## [VORLIEGENDER TEXT]
--

Gedenkgottesdienst für die Opfer des Escheder ICE-Unglücks

■ Polizei rechnet mit 99 Toten. Zugverkehr am Unfallort wieder normal. ICE-Strecke Köln–Frankfurt wird gebaut

Berlin (AP/dpa/taz) – Auch eine Woche nach dem ICE-Unglück bei Eschede machen die Verstümmelungen der Opfer eine genaue Angabe über die Zahl der Toten äußerst schwierig. „Mit Sicherheit sind es 96 Tote, wahrscheinlich wird sich die Zahl auf 99 erhöhen“, sagte Polizeisprecher Michael Hanke gestern in Celle.

Mit einem ökumenischen Trauergottesdienst in Hannover haben Angehörige der Opfer, Helfer und Mitglieder des niedersächsischen Landtags gestern der ICE-Katastrophe gedacht. Der evangelische Landesbischof Hirschler erinnerte: „Heute vor einer Woche, um diese Zeit war es. Das furchtbare Geräusch der Zerstörung. Die riesige Staubwolke und die Stille und dann das Schreien.“ Der katholische Weihbischof Koitz sagte, die Stille nach dem Unglück sei wie ein Aufstand gegen banales Vertrösten und wie ein Gebet.

--

## [BEREITGESTELLTE DATEN]
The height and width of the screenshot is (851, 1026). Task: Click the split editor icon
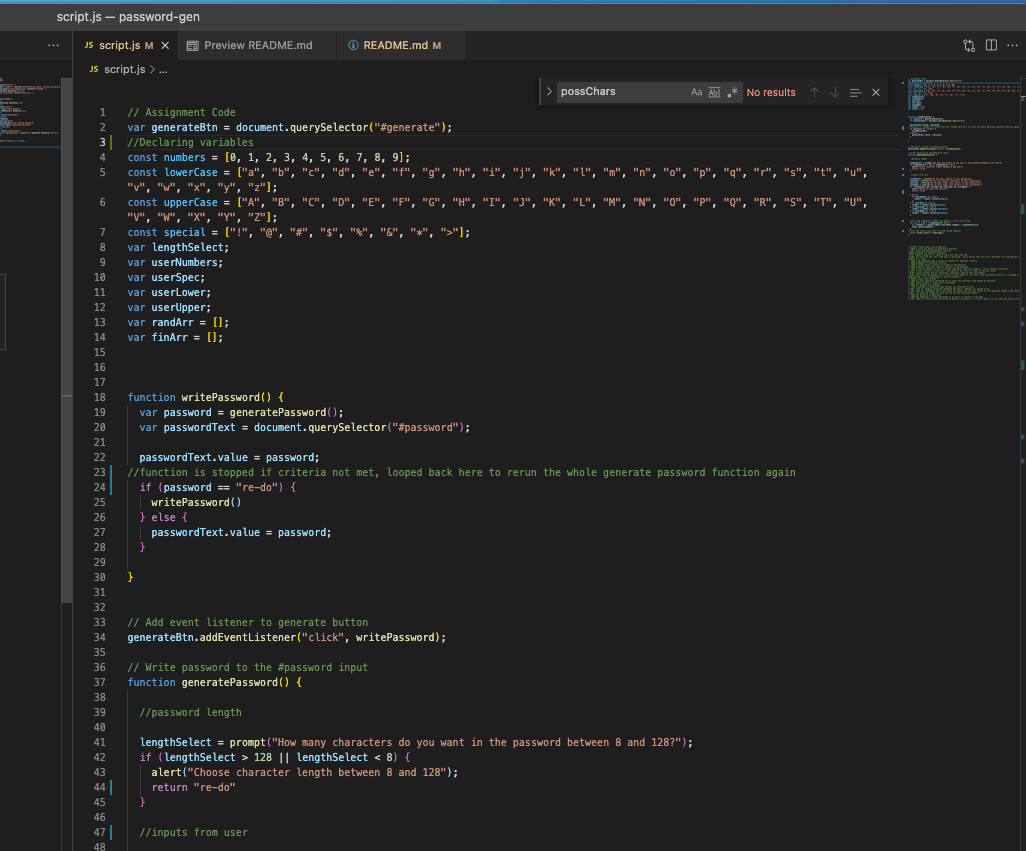click(990, 45)
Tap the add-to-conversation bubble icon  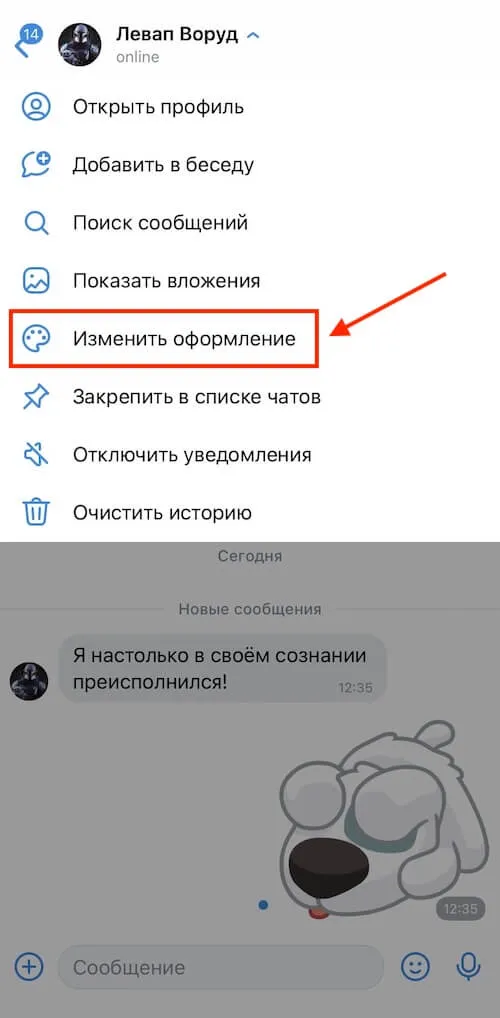[x=36, y=165]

--

## [KURZE ÜBUNG 1]
Geben Sie aus dem Text über das ICE-Unglück bei Eschede alles von „Gedenkgottesdienst für die“ bis hinunter zu „gestern in Celle.“ wortgetreu wieder.
## [KURZE ÜBUNG 2]
Fassen Sie den Text über das ICE-Unglück bei Eschede in zwei Sätzen zusammen.
## [KURZE ÜBUNG 3]
In welcher Stadt fand laut dem Text über das ICE-Unglück bei Eschede der ökumenische Trauergottesdienst statt?
Die Daten stammen aus einer anderen Quelle.

## [ANTWORT 1]
Gedenkgottesdienst für die Opfer des Escheder ICE-Unglücks

■ Polizei rechnet mit 99 Toten. Zugverkehr am Unfallort wieder normal. ICE-Strecke Köln–Frankfurt wird gebaut

Berlin (AP/dpa/taz) – Auch eine Woche nach dem ICE-Unglück bei Eschede machen die Verstümmelungen der Opfer eine genaue Angabe über die Zahl der Toten äußerst schwierig. „Mit Sicherheit sind es 96 Tote, wahrscheinlich wird sich die Zahl auf 99 erhöhen“, sagte Polizeisprecher Michael Hanke gestern in Celle.

## [ANTWORT 2]
Eine Woche nach dem ICE-Unglück bei Eschede lässt sich die Zahl der Toten wegen der Verstümmelungen der Opfer nur schwer genau angeben; laut Polizei sind es sicher 96, wahrscheinlich 99. In Hannover gedachten Angehörige der Opfer, Helfer und Mitglieder des niedersächsischen Landtags der Katastrophe mit einem ökumenischen Trauergottesdienst, bei dem Landesbischof Hirschler und Weihbischof Koitz sprachen.

## [ANTWORT 3]
In Hannover.